Artificial Intelligence innovation continues apace – with explosive growth in virtually all industries. So what did the last year bring, and what can we expect from AI in 2021?
In this article, I list five trends that I saw developing in 2020 that I expect will be even more dominant in 2021.
MLOps (“Machine Learning Operations”, the practice of production Machine Learning) has been around for some time. During 2020, however, COVID-19 brought a new appreciation for the need to monitor and manage production Machine Learning instances. The massive change to operational workflows, inventory management, traffic patterns, etc. caused many AIs to behave unexpectedly. This is known in the MLOps world as Drift – when incoming data does not match what the AI was trained to expect. While drift and other challenges of production ML were known to companies that have deployed ML in production before, the changes caused by COVID caused a much broader appreciation for the need for MLOps. Similarly, as privacy regulations such as the CCPA take hold, companies that operate on customer data have an increased need for governance and risk management. Finally, the first MLOps community gathering – the Operational ML Conference – which started in 2019, also saw a significant growth of ideas, experiences, and breadth of participation in 2020.
Low Code/No Code
AutoML (automated machine learning) has been around for some time. AutoML has traditionally focused on algorithmic selection and finding the best Machine Learning or Deep Learning solution for a particular dataset. Last year saw growth in the Low-Code/No-Code movement across the board, from applications to targeted vertical AI solutions for businesses. While AutoML enabled building high-quality AI models without in-depth Data Science knowledge, modern Low-Code/No-Code platforms enable building entire production-grade AI-powered applications without deep programming knowledge.

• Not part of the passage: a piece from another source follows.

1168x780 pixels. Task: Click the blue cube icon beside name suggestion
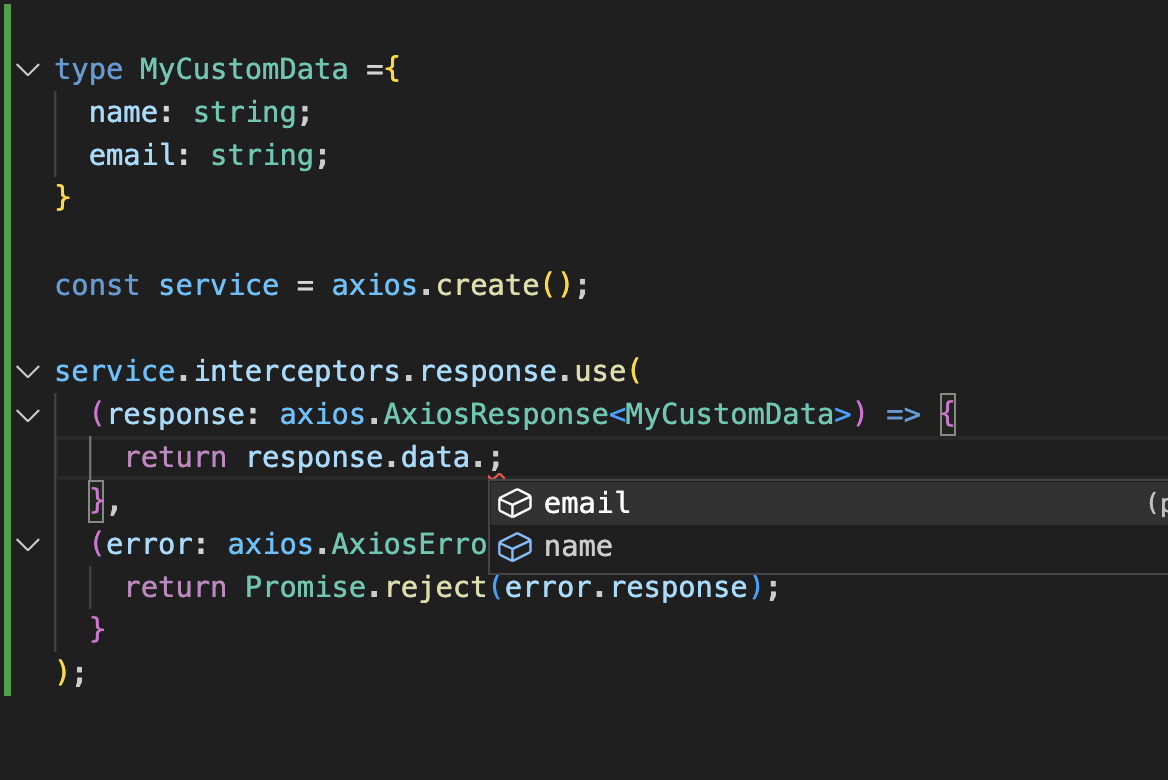(514, 546)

Advanced Pre-trained Language Models
The last few years have brought substantial advances to the Natural Language Processing space, the greatest of which may be Transformers and Attention, a common application of which is BERT (Bidirectional Encoder Representations with Transformers). These models are extremely powerful and have revolutionized language translation, comprehension, summarization, and more. However, these models are extremely expensive and time-consuming to train. The good news is that pre-trained models (and sometimes APIs that allow direct access to them) can spawn a new generation of effective and extremely easy-to-build AI services. One of the largest examples of an advanced model accessible via API is GPT-3 – which has been demonstrated for use cases ranging from writing code to writing poetry.
Synthetic Content Generation (and its cousin, the Deep Fake)
NLP is not the only AI area to see substantial algorithmic innovation. Generative Adversarial Networks (GANs) have also seen innovation, demonstrating remarkable feats in creating art and fake images. Similar to transformers, GANs have also been complex to train and tune as they require large training sets. However, innovations have dramatically reduced the data sizes of creating a GAN. For example, NVidia has demonstrated a new augmented method for GAN training that requires much less data than its predecessors.
AI for Kids
As low-code tools become prevalent, the age at which young people can build AIs is decreasing. It is now possible for an elementary or middle school student to build their own AI to do anything from classifying text to images. High Schools in the United States are starting to teach AI, with Middle Schools looking to follow. As an example – in Silicon Valley’s Synopsys Science Fair 2020, 31% of the winning software projects used AI in their innovation. Even more impressively, 27% of these AIs were built by students in grades 6-8. An example winner, who went on to the national Broadcom MASTERS, was an eighth-grader who created a Convolutional Neural Network to detect Diabetic Retinopathy from eye scans.
What does all this mean?
These are not the only trends in AI. However, they are noteworthy because they point in three significant and critical directions
- The increased real-world use of AI – as evidenced by the problems caused by COVID-19 and the growth of MLOps
- Continued innovation, as seen in BERT and GANs.
- Democratization into not just engineering but all industries and skill sets – as evidenced by low-code / no-code and its ability to bring AI to reach everyone from software engineers to school kids.